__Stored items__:

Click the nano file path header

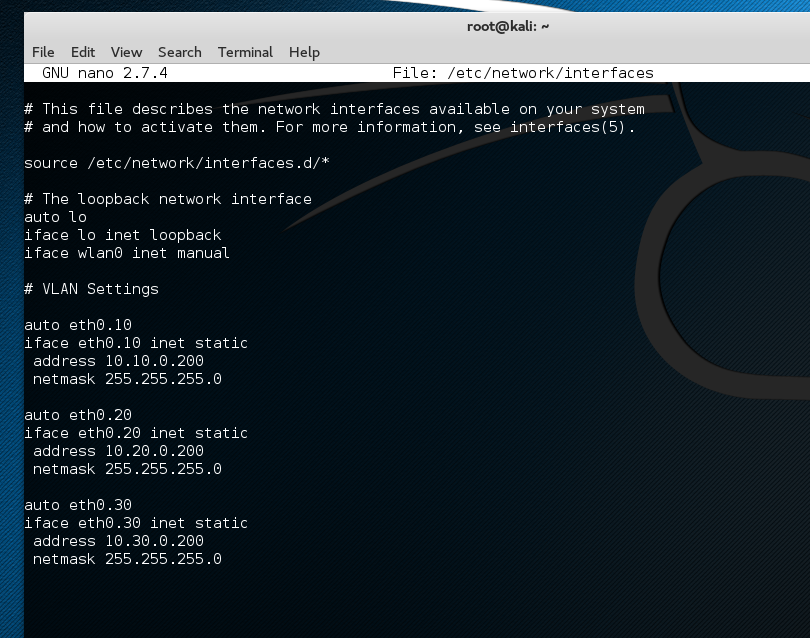pos(523,73)
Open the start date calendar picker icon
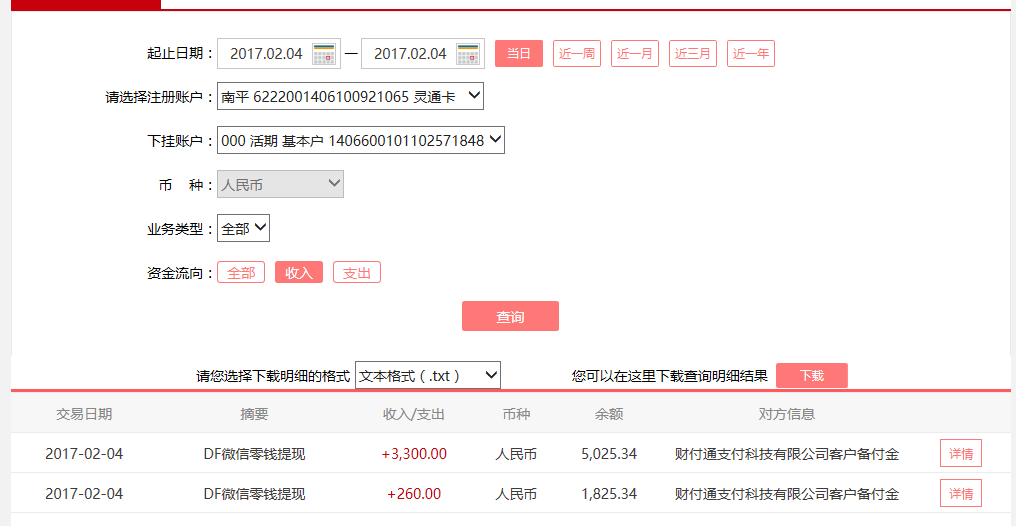 tap(324, 54)
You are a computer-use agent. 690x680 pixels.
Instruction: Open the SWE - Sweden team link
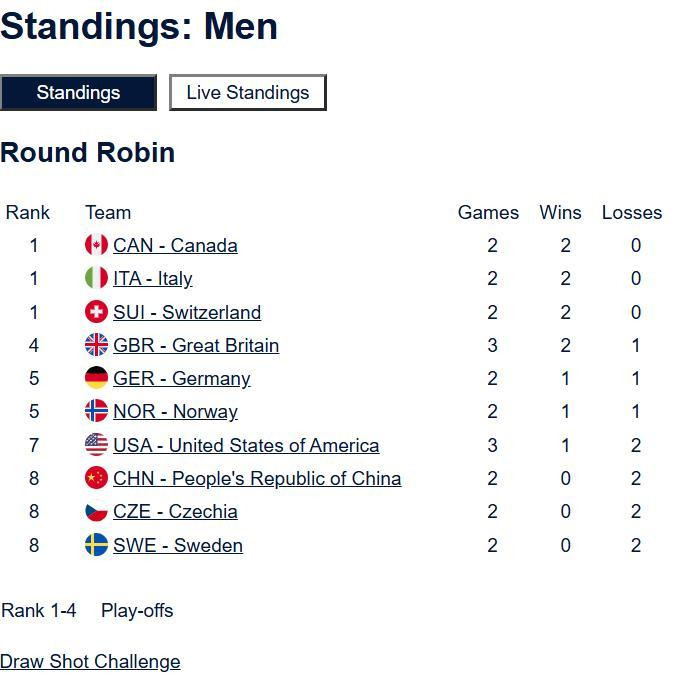pyautogui.click(x=178, y=546)
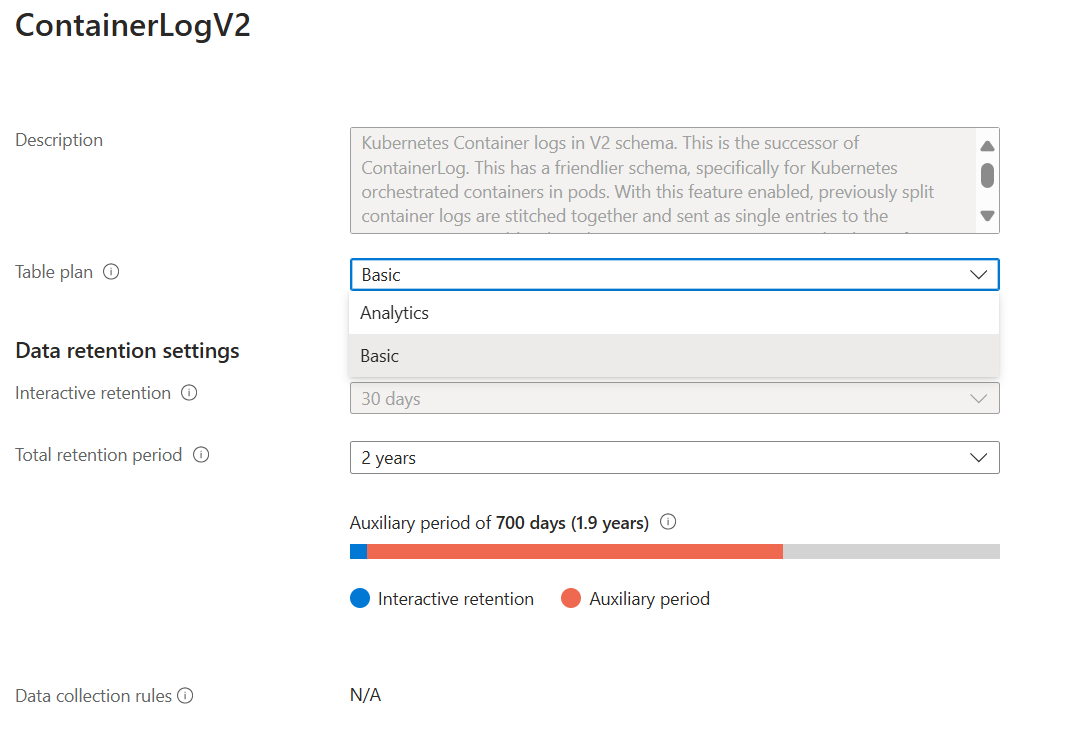This screenshot has width=1074, height=735.
Task: Collapse the Table plan dropdown chevron
Action: click(x=978, y=275)
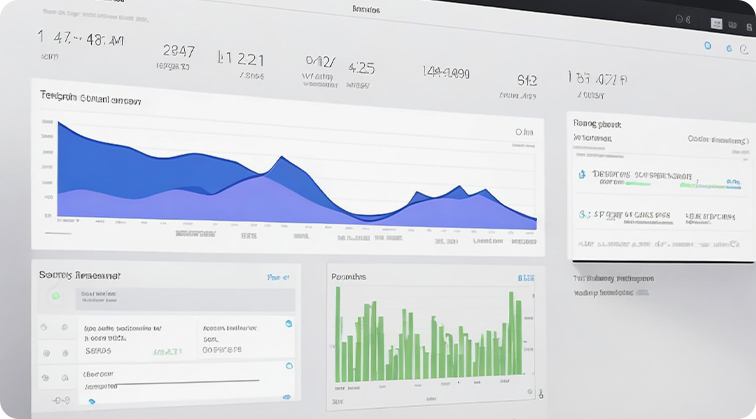The height and width of the screenshot is (419, 756).
Task: Expand the blue 'BLE' selector above the bar chart
Action: click(x=526, y=278)
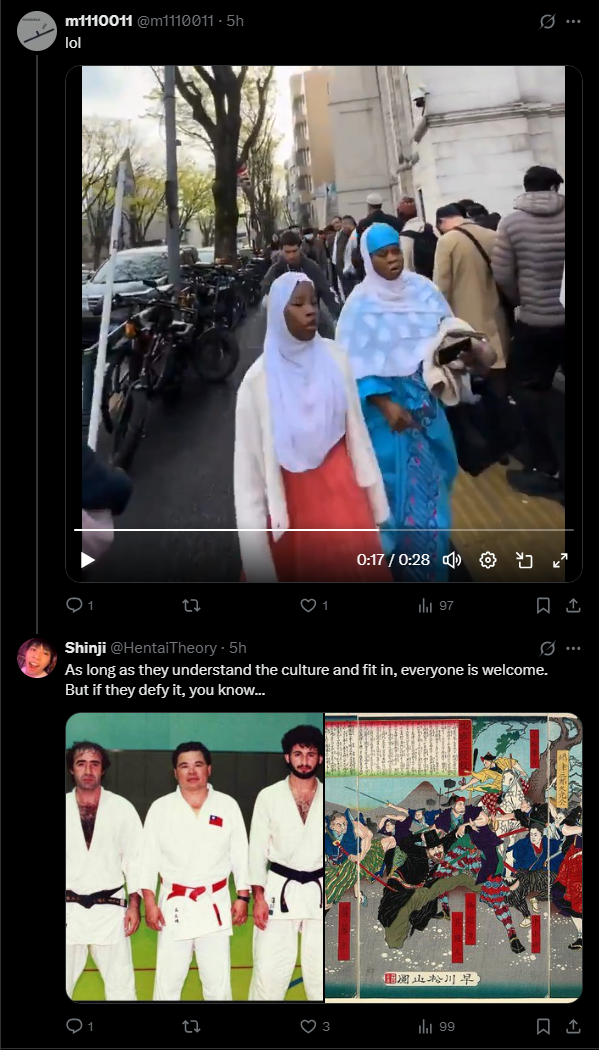This screenshot has height=1050, width=599.
Task: Bookmark Shinji's reply
Action: [543, 1026]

__Exercise prompt__: What you return should be the entries from above, unchanged and without their images.

__Solution to the exercise__:
Click the nano file path header

pos(523,73)
Open the start date calendar picker icon
 tap(324, 54)
You are a computer-use agent. 690x680 pixels.
Instruction: Open the SWE - Sweden team link
pyautogui.click(x=178, y=546)
This screenshot has width=1074, height=735.
Task: Collapse the Table plan dropdown chevron
Action: click(x=978, y=275)
The height and width of the screenshot is (419, 756).
Task: Expand the blue 'BLE' selector above the bar chart
Action: click(x=526, y=278)
This screenshot has height=1050, width=599.
Task: Bookmark Shinji's reply
Action: [543, 1026]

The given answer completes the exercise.